O criador Ronaldo Pereira, do município de São Luiz do Paraitinga, diz que nunca havia caído raio na região, mas há cerca de 60 dias uma árvore foi atingida: “Duas bezerras morreram aqui nesta propriedade. Os animais aproveitaram que a porteira estava aberta e vieram se abrigar da chuva aqui dentro. O raio caiu na árvore que fica colada bem rente ao curral”.

As bezerras de Ronaldo foram enterradas na propriedade, com ajuda da Defesa Civil do município, com todos os cuidados para evitar contaminação. “A gente tem mais ocorrência na zona rural, que é desprotegida de para-raio e tem muitas árvores altas, eucalipto, então é mais provável de ser atingido”, explica José Carlos Luzia Rodrigues, coordenador da Defesa Civil de São Luiz do Paraitinga.

O engenheiro eletricista do Inpe, Kleber Naccarato, é um estudioso quando o assunto é raio e explica se é bom ou ruim caírem tantos raios no Brasil: “A natureza definiu assim. Os raios existem no planeta muito antes do homem surgir, então, eu acho que por um ponto de vista é bom você ter muitos raios no Brasil, porque é um laboratório para a pesquisa para se entender esse fenômeno que afeta ricos e pobres. Raio é democrático, mas por afetar tanta gente, acaba sendo ruim, pois o Brasil tendo muito raios acaba tendo muito prejuízo e matam pessoas”.

A cada 50 mortes por raio no mundo, uma acontece no Brasil. São pelo menos 130 óbitos ao ano no país – 60% deles ocorrem na zona rural. Além das vítimas fatais, tem ainda as pessoas que são atingidas pela descarga elétrica e que, mesmo assim, conseguem sobreviver.

A agricultora Amanda Aparecida Pereira dos Santos sobreviveu, mas testemunhou a morte da cunhada, quando as duas subiram o morro atrás de um touro que tinha atravessado a cerca para o lado do vizinho. “Não estava chovendo muito, estava um sereno só. Ela subiu muito rápido, na frente.
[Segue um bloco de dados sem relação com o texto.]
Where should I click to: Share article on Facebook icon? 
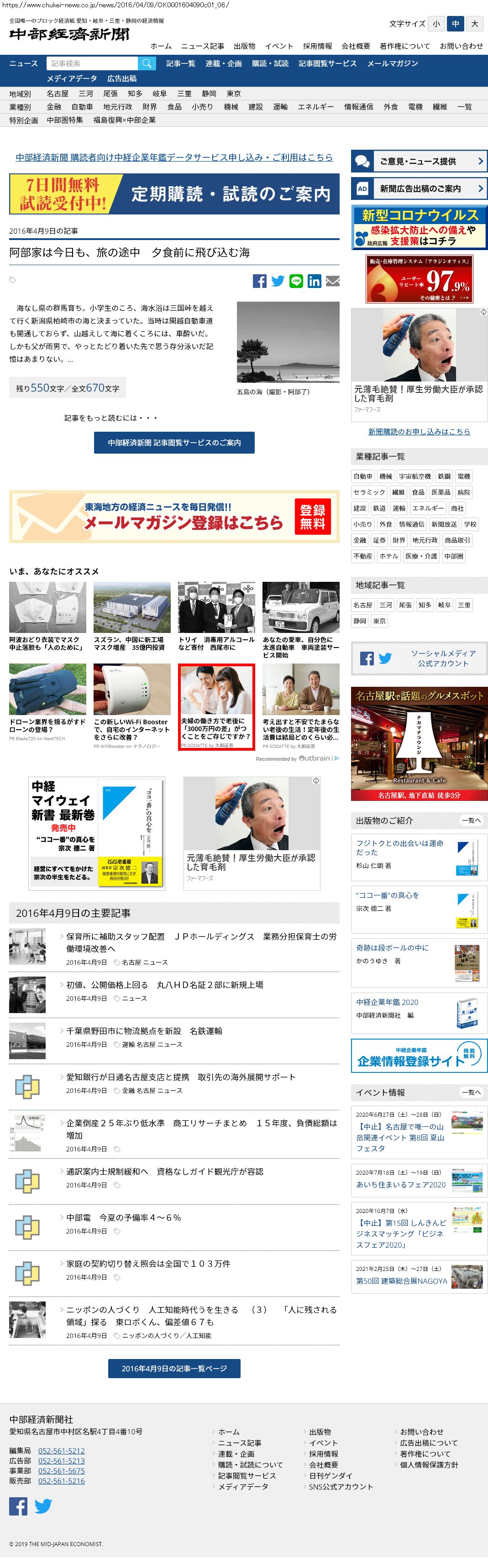(x=260, y=281)
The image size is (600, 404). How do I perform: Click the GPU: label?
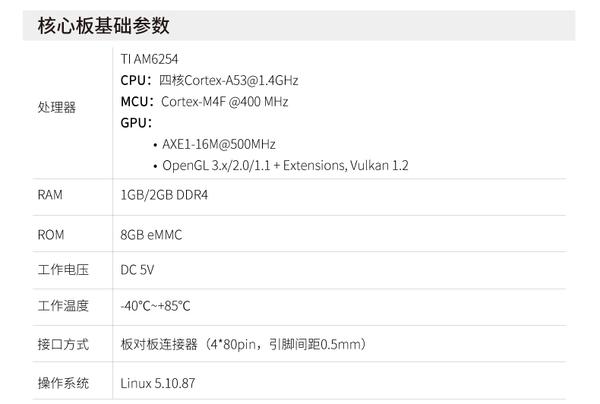tap(135, 122)
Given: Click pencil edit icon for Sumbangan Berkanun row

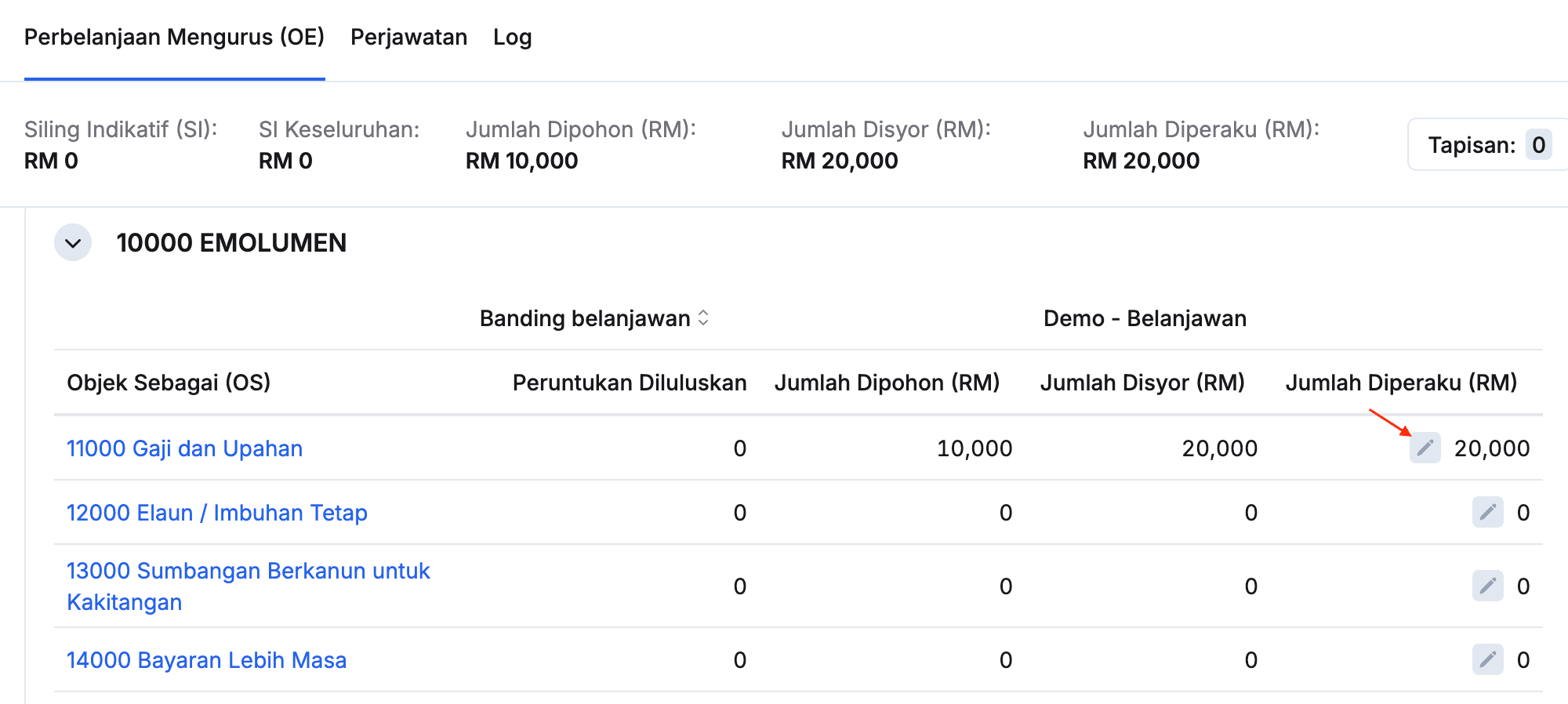Looking at the screenshot, I should tap(1487, 586).
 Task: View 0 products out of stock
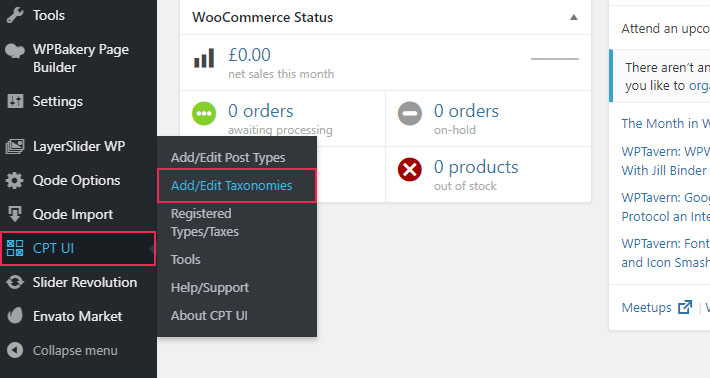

Daí quando eu cheguei lá em cima, já não estava a alcançando mais. Do nada fechou o tempo e já deu estouro. Eu estava longe dela uns 50 metros”, conta.
Mesmo se alguém for atingido por um raio, é possível fazer a reanimação. O médico Fernando Fonseca, que coordena o resgate de São José dos Campos, reforça a importância dos primeiros socorros. “Nós podemos seguir alguns passos muito simples. Primeiro, verifique a segurança do local e, se tiver seguro, aborde a vítima. Chame pelo nome, se ela não responder, não abrir o olho, não estiver respirando, chame ajuda. Ligue 192 ou 193 e peça ajuda.

O resgate está vindo, comece a fazer a reanimação. Abra a blusa e entre os mamilos coloque a sua mão e inicie a compressão torácica. Fez isso 30 vezes, você vai fazer a respiração boca a boca. Aperta o nariz, levanta a cabeça e sopra dentro da boca até o peito levantar. De novo, duas vezes, e aí vai fazer mais 30. Tem que ser com força suficiente para comprimir o tórax cinco centímetros. Isso deve ser feito até o resgate chegar, se possível, ou até você ficar exausto. Dá para salvar vida. Fiz um estudo no resgate na nossa cidade com 200 paradas cardíacas, não só por raio, mas por qualquer motivo, e a gente teve uma expectativa que poderia salvar 60 vidas se as pessoas tivessem feito esse procedimento”, alerta.